Esses resíduos são moídos em partículas que funcionam como agregados, gerando um “sumidouro” de lixo não reciclável. Estima-se que um quilômetro de estrada com WLC possa incorporar de 3.000 a 4.000 toneladas de resíduos, imobilizados por um aditivo ligante que garante coesão e estabilidade ao longo da vida útil da estrutura.
Por que o concreto com resíduos ganha atenção?
O interesse no WLC cresce pela combinação entre redução de lixo em aterros e diminuição do uso de recursos naturais. Em muitos países, plásticos mistos e espumas não encontram cadeia de reciclagem viável, sendo queimados ou dispostos por décadas no solo.
Nesse contexto, o concreto leve com resíduos oferece benefícios ambientais e funcionais relevantes, que podem incluir impacto positivo na pegada de carbono e em propriedades de desempenho.
- Redução de volume em aterros e emissões associadas.
- Encapsulamento e imobilização de plásticos e cinzas.
- Menor extração de areia, brita e cascalho naturais.
- Potencial de melhor isolamento acústico e térmico.
O Waste Light Concrete é durável e versátil?
A durabilidade é ponto crítico para adoção em larga escala. Ensaios indicam que o WLC preserva a química típica do concreto, o que tende a garantir comportamento previsível e boa resistência mecânica e a impactos, inclusive em aplicações de base e fundação.

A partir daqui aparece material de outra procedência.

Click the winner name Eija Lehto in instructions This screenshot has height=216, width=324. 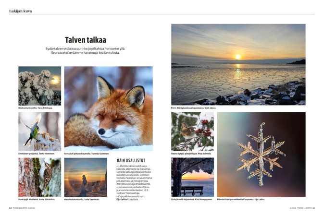(122, 200)
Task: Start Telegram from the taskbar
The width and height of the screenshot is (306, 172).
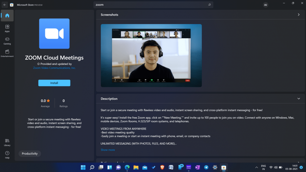Action: point(206,167)
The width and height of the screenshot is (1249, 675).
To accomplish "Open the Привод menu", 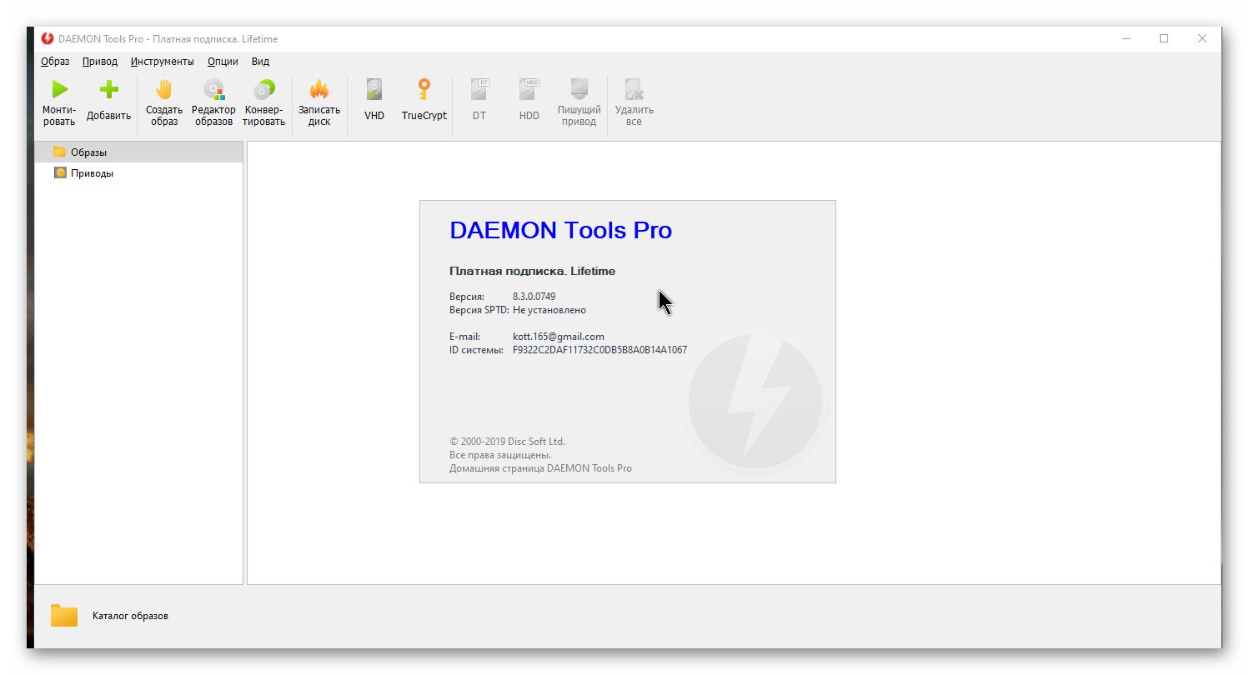I will (x=100, y=62).
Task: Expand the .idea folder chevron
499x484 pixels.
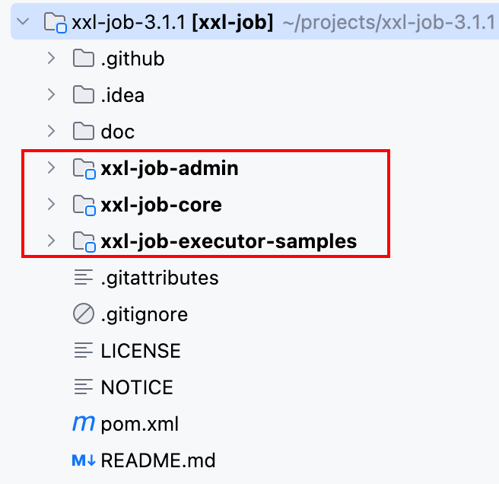Action: pos(51,94)
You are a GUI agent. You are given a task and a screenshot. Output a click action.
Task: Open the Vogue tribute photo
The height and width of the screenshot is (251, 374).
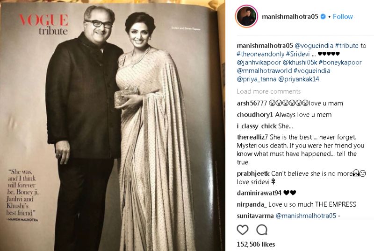tap(113, 126)
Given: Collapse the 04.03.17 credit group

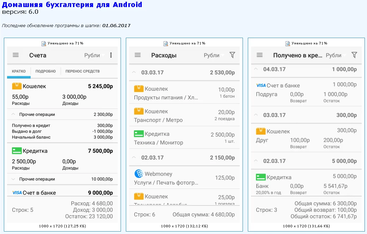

O material já foi testado em fundações rasas, pavimentação urbana e elementos de isolamento. Seu peso reduzido favorece uso em calçadas, bases de estradas, blocos e painéis de vedação, com desempenho promissor em isolamento acústico e térmico.
Como o concreto com resíduos se diferencia de estradas de plástico?
Estradas de plástico geralmente envolvem resíduos derretidos e incorporados ao asfalto, criando um revestimento betuminoso modificado. Nessa solução, o plástico atua na fase ligante, alterando o comportamento do asfalto tradicional.
No WLC, o sistema permanece cimentício, e os resíduos entram como agregados sólidos. Assim, o concreto com lixo é mais usado em bases e estruturas de longa vida útil, enquanto o asfalto com plástico se concentra na camada de rolamento de rodovias e outras superfícies de circulação.
Quais são os principais desafios e próximos passos?
A expansão do WLC depende de normas técnicas que permitam o uso de resíduos complexos como agregados. Também é necessário garantir rastreabilidade e controle da composição dos resíduos, evitando variações que comprometam desempenho e segurança estrutural.
Projetos-piloto ainda avaliam o comportamento do concreto com lixo em diferentes climas, ciclos de carga e condições de exposição. Estudos de ciclo de vida, reciclabilidade ao fim da obra e custo-benefício serão decisivos para consolidar o WLC como solução estável para gestão de resíduos e modernização da construção civil.